TASK INPUT:
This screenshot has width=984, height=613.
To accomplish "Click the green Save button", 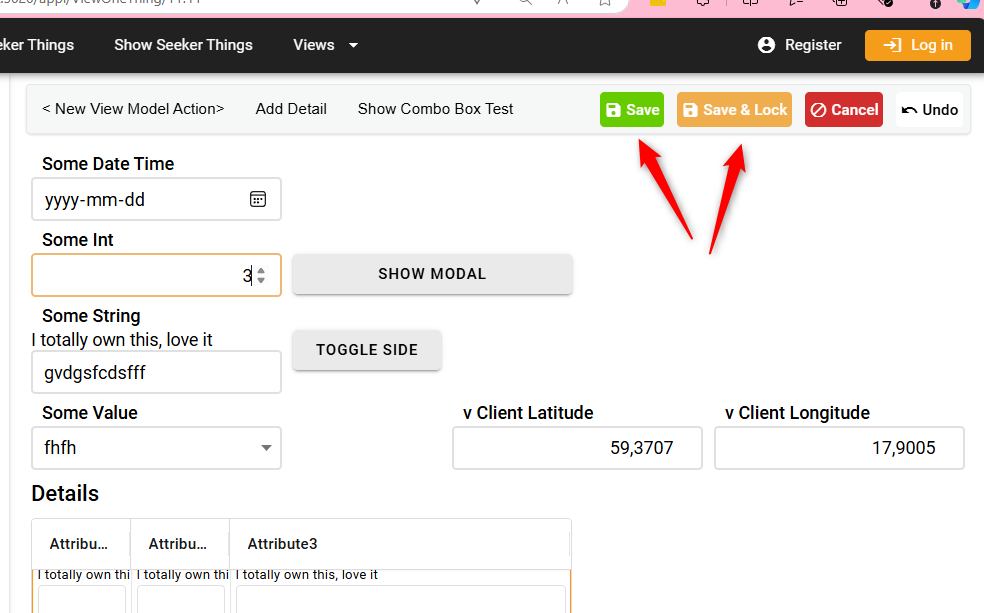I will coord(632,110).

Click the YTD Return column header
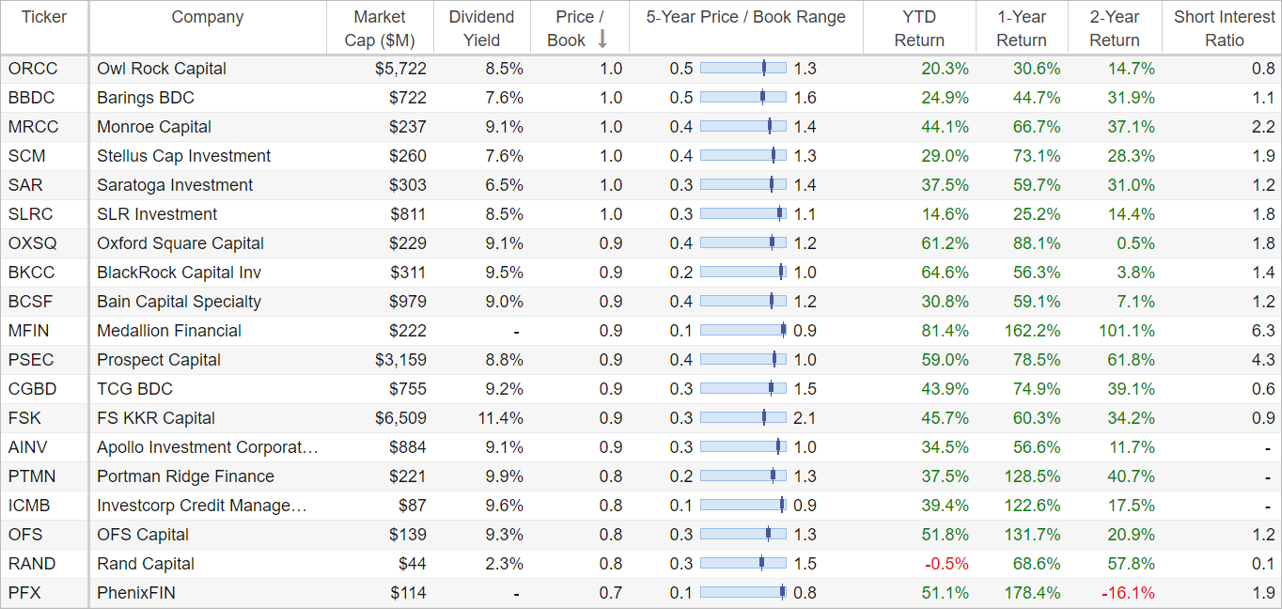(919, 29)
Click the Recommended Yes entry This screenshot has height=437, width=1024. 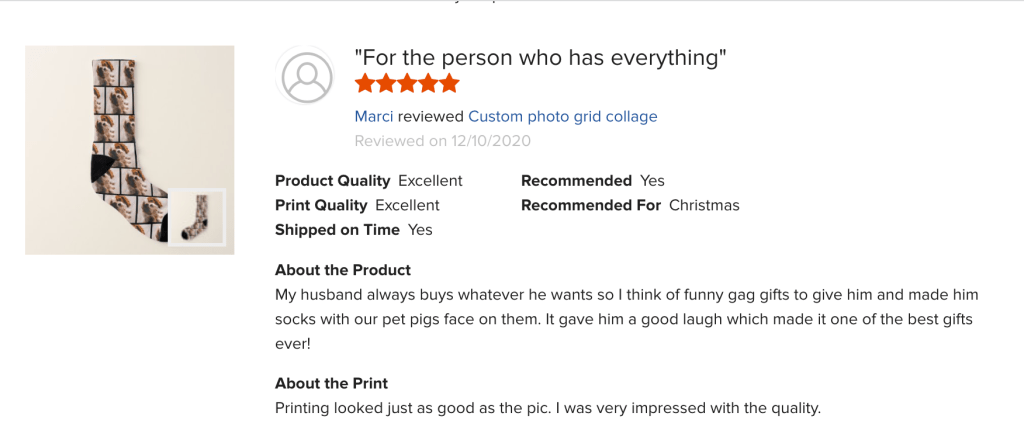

EXERCISE OBJECTIVE:
Retype the records from the line that contains "Click the YTD Return column header" through the end, omitting the pictures.

EXPECTED ANSWER:
Click the YTD Return column header
(919, 29)
Click the Recommended Yes entry This screenshot has height=437, width=1024. 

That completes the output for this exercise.